Use HTTP cache mechanism for efficient cache update

Hello,
First thanks a lot for your work on hugo and thanks to this forums contributors!

I am using a lot of remote content for a hugo website and I ran into two cache issues:

  1. It seems that empty responses are cached. A resource was unavailable temporary at build time and hugo cached the empty response.
  2. I can set an expiration date for my cache. But neverchanging files or frequently changing ones will be updated at the same rate.

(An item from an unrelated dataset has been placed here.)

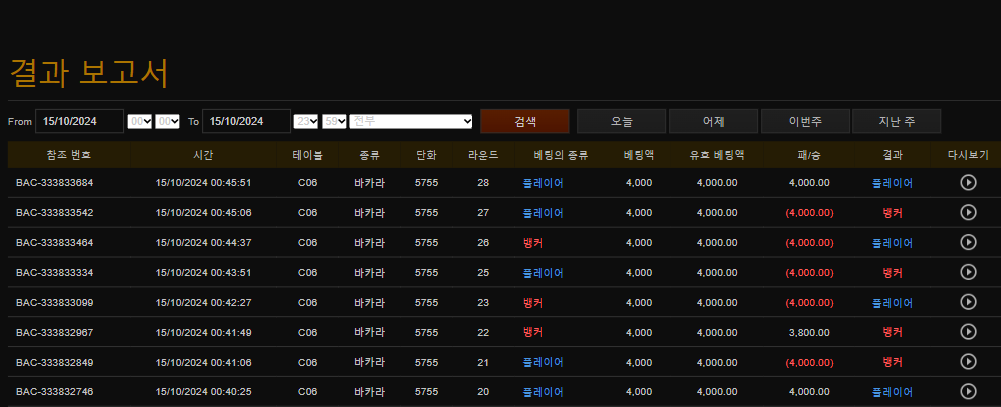
Task: Replay round 28 bet BAC-333833684
Action: (967, 182)
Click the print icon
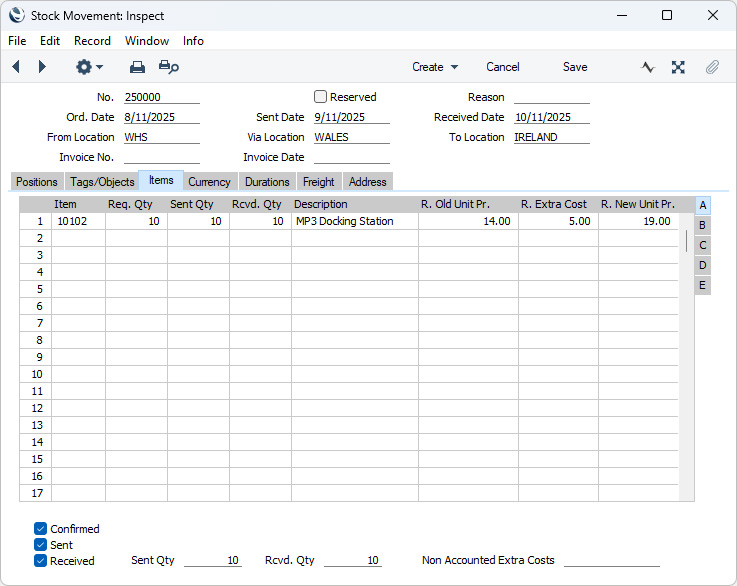 coord(137,67)
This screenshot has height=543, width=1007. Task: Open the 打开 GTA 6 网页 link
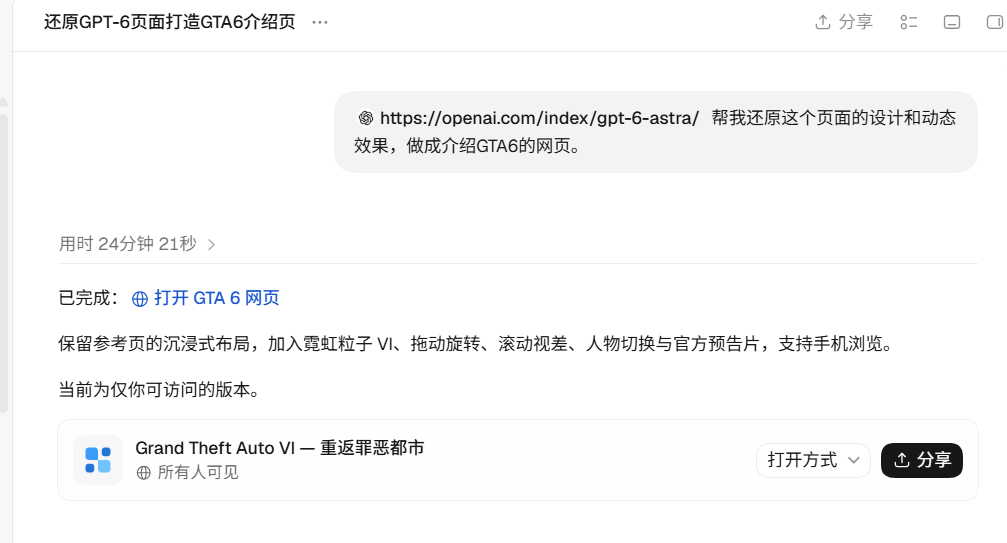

For bandwidth efficiency and up to date HTTP resources, hugo could:

  • Make a HEAD request to check if the online resource is newer than the cached one. (And update it if needed)
  • Use the cached resource if the online is down or unfetchable

If this check took place after the current cache expiry system, it may not break any expected behavior?
Do you think this would be a helpful feature to add? If not I could try to do it within a function or partial.

Thanks for your time!

  • With empty responses I assume you mean 404 responses, which to me isn’t a temporary state, but I guess it could be.
  • You can create your own key which allow you create a more coarse grained expiration setup (e.g. by using year-day-hour or something as part of the key).

But yes, you are right, we could/should improve this, and it would be great if you could create a GitHub issue with the above text.

With empty responses I assume you mean 404 responses, which to me isn’t a temporary state, but I guess it could be.

I assume nothing precisely, I think that in my example, the HTTP server did not reply at all or issued a 5XX error (hence the “empty” vague phrasing).
I guess a 4XX HTTP error could be considered definitive but that may lead this cache validator into some corner-cases management (which I’m afraid of :wink: ). “May” because I have no idea of how it is implemented…

You can create your own key which allow you create a more coarse grained expiration setup (e.g. by using year-day-hour or something as part of the key).

I read various posts on this forum where you explained this mechanism but it did not feet my need because I don’t know beforehand which content will be updated frequently.